Concededly, respondent could not point to any rule or regulation expressly mandating the performance of inspections of coin-operated machines. Supreme Court ruled, therefore, that the statutory condition for the imposition of the inspection fee had not been met and enjoined any further collection thereof. This appeal followed.
We reverse. As originally enacted, Labor Law § 202-d (L 1964, ch 360, § 1) authorized the promulgation of rules "governing the construction, maintenance, use, and operation of coin-operated machines * * * necessary for the protection of the lives, health, and safety of employees and of persons lawfully using such machines". In accordance with that enactment, safety rules for the construction, maintenance and operation of the common types of coin-operated machines were duly promulgated in 1965 under 12 N.Y.CRR part 43 of the regulations of the then Board of Standards and Appeals.

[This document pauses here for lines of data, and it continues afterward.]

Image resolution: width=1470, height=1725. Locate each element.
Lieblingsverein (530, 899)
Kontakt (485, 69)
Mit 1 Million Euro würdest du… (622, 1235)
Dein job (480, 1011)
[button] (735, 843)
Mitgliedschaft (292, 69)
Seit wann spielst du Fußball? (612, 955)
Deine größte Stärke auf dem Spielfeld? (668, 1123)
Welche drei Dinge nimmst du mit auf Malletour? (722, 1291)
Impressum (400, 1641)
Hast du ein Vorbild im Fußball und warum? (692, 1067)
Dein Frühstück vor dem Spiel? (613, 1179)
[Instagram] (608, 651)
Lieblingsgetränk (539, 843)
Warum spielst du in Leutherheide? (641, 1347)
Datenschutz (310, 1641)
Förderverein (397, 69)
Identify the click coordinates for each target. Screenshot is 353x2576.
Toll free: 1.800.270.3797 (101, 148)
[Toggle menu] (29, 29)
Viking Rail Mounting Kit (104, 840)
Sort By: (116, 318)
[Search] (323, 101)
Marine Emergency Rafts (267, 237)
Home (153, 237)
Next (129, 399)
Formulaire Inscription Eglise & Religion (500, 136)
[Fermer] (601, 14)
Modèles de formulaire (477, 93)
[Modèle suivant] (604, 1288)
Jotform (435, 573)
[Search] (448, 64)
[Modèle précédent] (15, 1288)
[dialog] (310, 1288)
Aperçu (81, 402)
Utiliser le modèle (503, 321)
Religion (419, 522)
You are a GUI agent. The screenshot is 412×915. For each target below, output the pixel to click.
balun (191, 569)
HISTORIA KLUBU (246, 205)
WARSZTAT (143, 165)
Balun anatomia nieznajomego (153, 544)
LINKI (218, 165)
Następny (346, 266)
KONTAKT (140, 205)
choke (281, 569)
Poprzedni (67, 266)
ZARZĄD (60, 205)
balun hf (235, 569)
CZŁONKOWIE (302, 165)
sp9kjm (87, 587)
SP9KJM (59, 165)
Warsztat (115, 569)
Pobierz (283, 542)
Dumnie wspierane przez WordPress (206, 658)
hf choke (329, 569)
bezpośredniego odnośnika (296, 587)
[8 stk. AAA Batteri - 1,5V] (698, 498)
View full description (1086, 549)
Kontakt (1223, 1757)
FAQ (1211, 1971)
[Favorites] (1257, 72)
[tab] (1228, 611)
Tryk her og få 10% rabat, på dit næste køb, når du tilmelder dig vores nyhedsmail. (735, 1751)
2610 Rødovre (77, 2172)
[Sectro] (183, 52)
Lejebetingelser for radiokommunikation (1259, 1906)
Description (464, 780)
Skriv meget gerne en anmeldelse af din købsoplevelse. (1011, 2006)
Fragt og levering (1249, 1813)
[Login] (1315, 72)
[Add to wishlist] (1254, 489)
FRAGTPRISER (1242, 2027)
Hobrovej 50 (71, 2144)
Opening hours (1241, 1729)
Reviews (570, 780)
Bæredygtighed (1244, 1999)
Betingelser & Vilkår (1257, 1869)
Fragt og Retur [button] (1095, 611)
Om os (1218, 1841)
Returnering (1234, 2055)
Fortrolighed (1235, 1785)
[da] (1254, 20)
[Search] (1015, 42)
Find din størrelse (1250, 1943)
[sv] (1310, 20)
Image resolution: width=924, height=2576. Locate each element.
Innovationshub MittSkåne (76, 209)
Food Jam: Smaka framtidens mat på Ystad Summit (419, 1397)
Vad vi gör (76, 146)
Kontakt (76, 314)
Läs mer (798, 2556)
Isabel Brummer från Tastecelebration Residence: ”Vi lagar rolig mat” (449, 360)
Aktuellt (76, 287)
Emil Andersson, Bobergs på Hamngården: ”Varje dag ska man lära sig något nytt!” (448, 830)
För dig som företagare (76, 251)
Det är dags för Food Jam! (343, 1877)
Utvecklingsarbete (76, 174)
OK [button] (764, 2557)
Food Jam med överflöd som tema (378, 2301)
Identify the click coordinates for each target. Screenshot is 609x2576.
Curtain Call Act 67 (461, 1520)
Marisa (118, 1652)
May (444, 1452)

Inspection of the machines to insure their conformity with the safety rules were performed by personnel of the Department of Labor (hereinafter the Department), but without a fee until the amendment to Labor Law § 202-d under consideration here. Labor Law § 25 directs that the Department " shall inspect every place which is * * * affected by the provisions of this chapter" (emphasis supplied). Inasmuch as the Department, under Labor Law § 25, was already mandated to conduct safety inspections with respect to coin-operated machines without the need for adoption of an additional authorizing regulation, Supreme Court's interpretation of the 1990 amendment to Labor Law § 202-d, as conditioning the collection of the inspection fee on adoption of a new rule or regulation mandating such inspections, appears to be inapposite. Instead, it is more likely that, in referring to a fee for an inspection "required" by rule or regulation, the Legislature had in mind the secondary meaning of "require" as "to call for as suitable or appropriate" (Webster's Ninth Collegiate Dictionary 1002 [1990]). In that sense, the $12 fee was properly imposed herein for safety inspections suitable and appropriate under 12 N.Y.CRR part 43.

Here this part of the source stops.